Not to be confused with the Katharine Ross horror of the seventies (the original title was L'Héritage), this was writer and director Géla Babluani's follow up to 13 Tzameti, and co-directed with his father, Temur Babluani. Like that film, there's a sense of the characters, specifically the tourists, being abroad in a strange land whose customs they can only guess at, but unlike it the style is so matter of fact, almost a travelogue, that the viewer would be hard pressed to find much in the way of tension contained herein.

There's a hostility in the script towards the outsider and the Babluanis, being of Georgian extraction, come across as very much insiders for the duration. The film is strong on its local colour, but for those not in the know, well, not Georgian basically, it can be an alienating experience as most audiences would be in the position of the tourists and they are dropped into a situation way over their heads, partly down to their own fault, to be fair. When we see they are keen on filming everything on their video camera, they seem to be living down to the sightseers' clichés.

They are meant to be in the country because one of them (Sylvie Testud), as they find out when Nikolai helpfully translates, has inherited a castle in the region and their travels are intended to take them there. However, the locals see to it that they are generally distracted, initially by the ne'erdowells who steal that blasted camera. To get it back, they have to haggle with "businessmen" in the town over the price, no matter their protests, and a fight ensues: but they get two cameras out of it, never mind their bruises.

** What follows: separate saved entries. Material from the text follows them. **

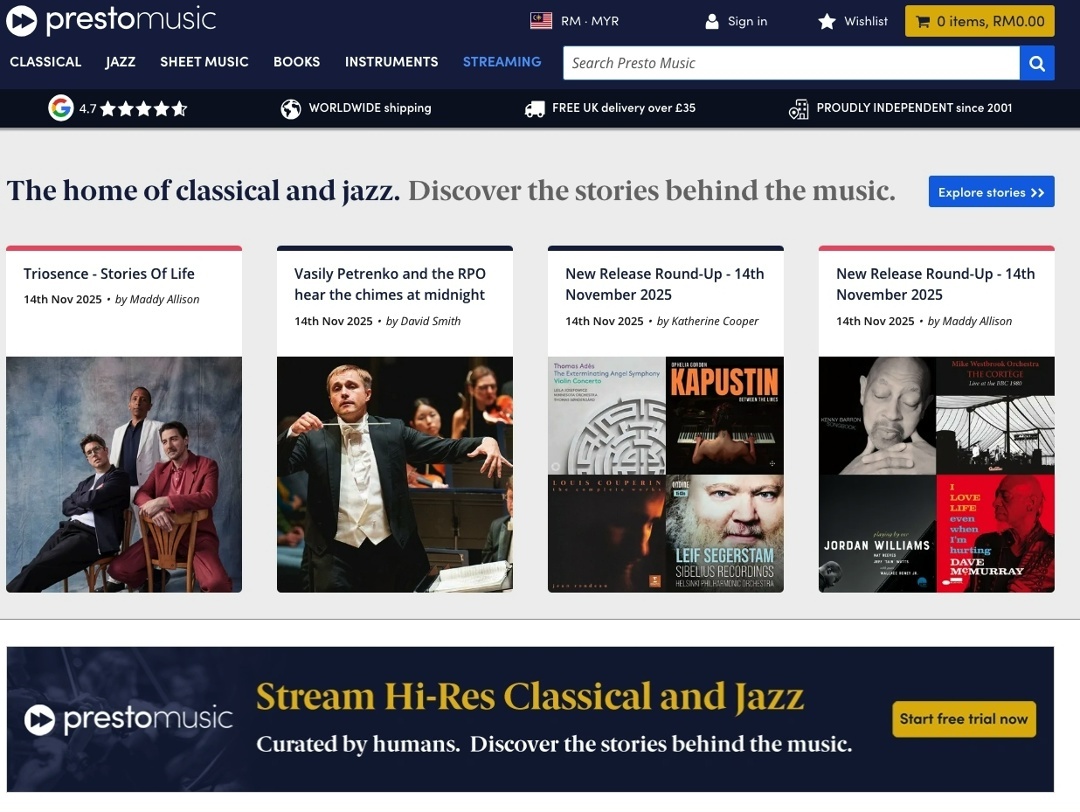The width and height of the screenshot is (1080, 812).
Task: Go to the Sheet Music section
Action: 204,62
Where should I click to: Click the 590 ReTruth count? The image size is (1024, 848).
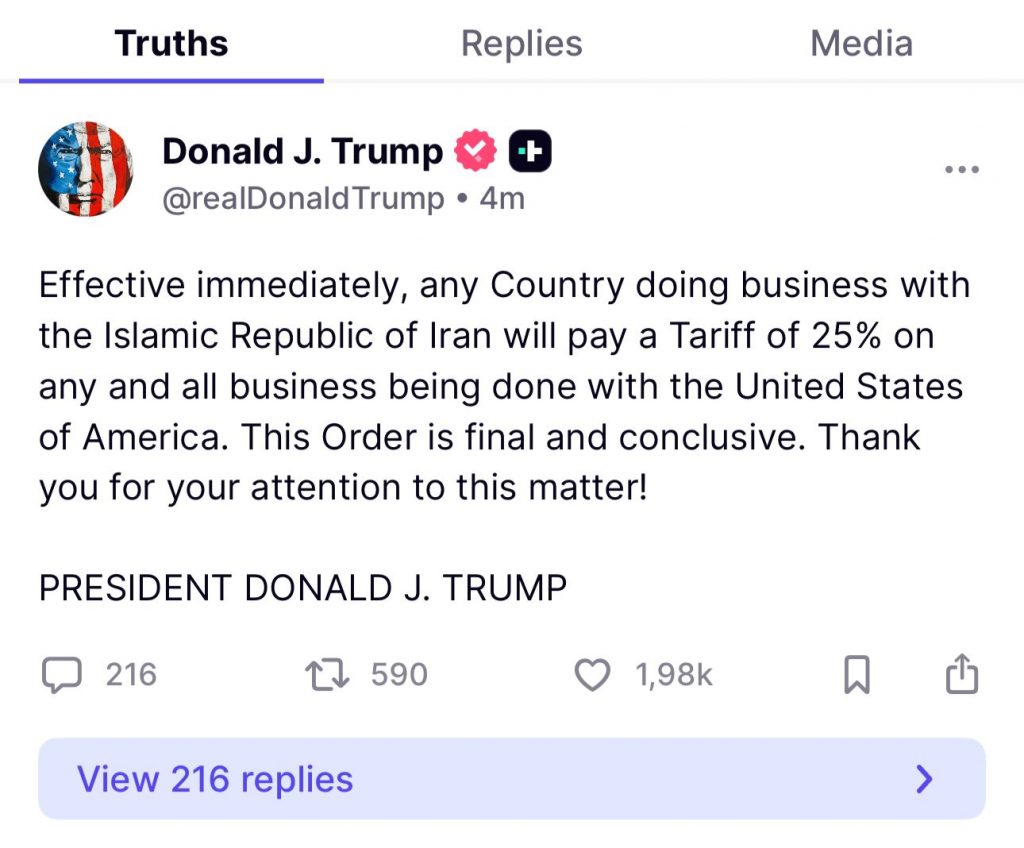tap(399, 675)
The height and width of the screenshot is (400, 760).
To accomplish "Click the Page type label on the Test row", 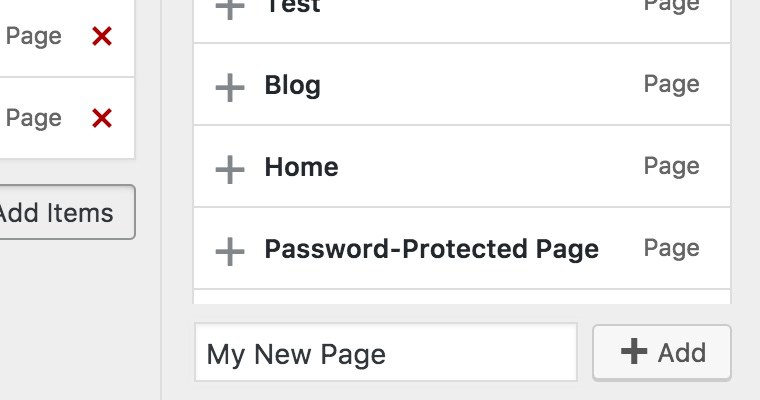I will pyautogui.click(x=671, y=5).
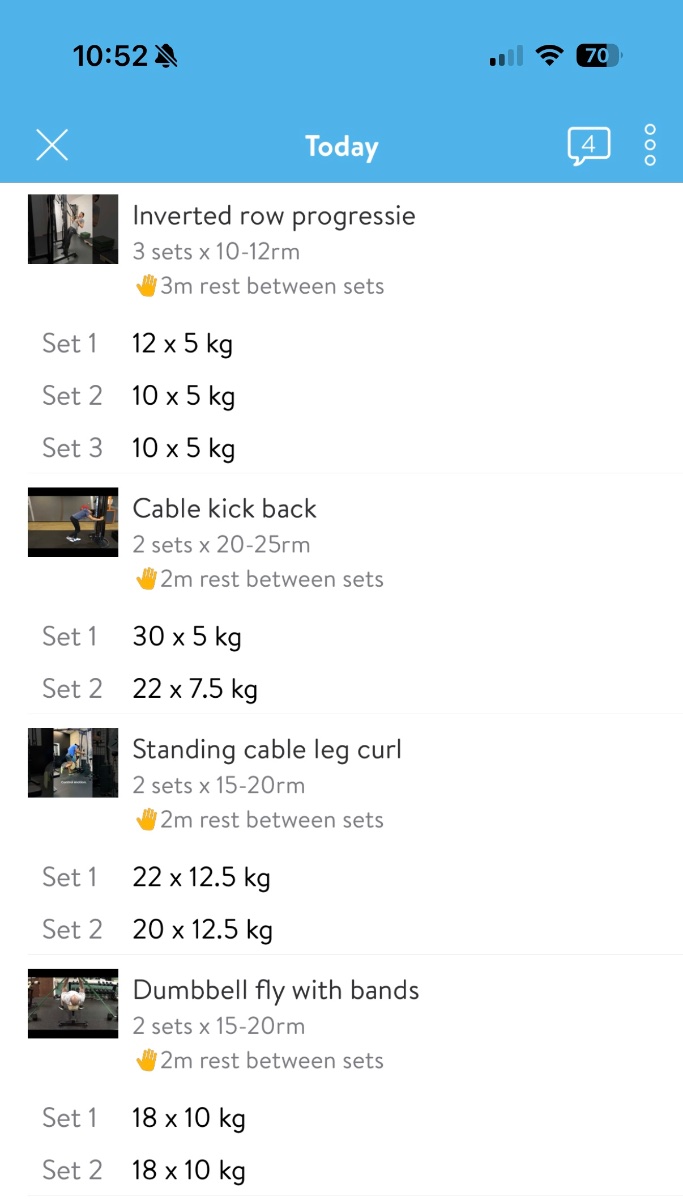The width and height of the screenshot is (683, 1200).
Task: Open the Cable kick back video thumbnail
Action: coord(73,522)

Once on the road, they have opted to take the bus, and this gives the filmmakers yet another chance to fill in the time with those crazy Georgians, or their view of them at any rate. There's a singing drunk who is bundled off the vehicle by the authorities, a mute looking for a bargain who might not be as mute as he lets on, and an odd couple, an old man and his grandson who clamber aboard carrying a coffin. As the day drags on, the tourists find out these two are headed to a rendez-vous where the old man is to be murdered for obscure tribal reasons, and the tourists make the mistake of tagging along to film the results. As I say, this could have been a nailbiting exercise in suspense, but it's more like a dip into the eccentricities of the area that leaves far less impact than it should. It's too short to drag, but there is a feeling of "Oh, was that it?" by the end.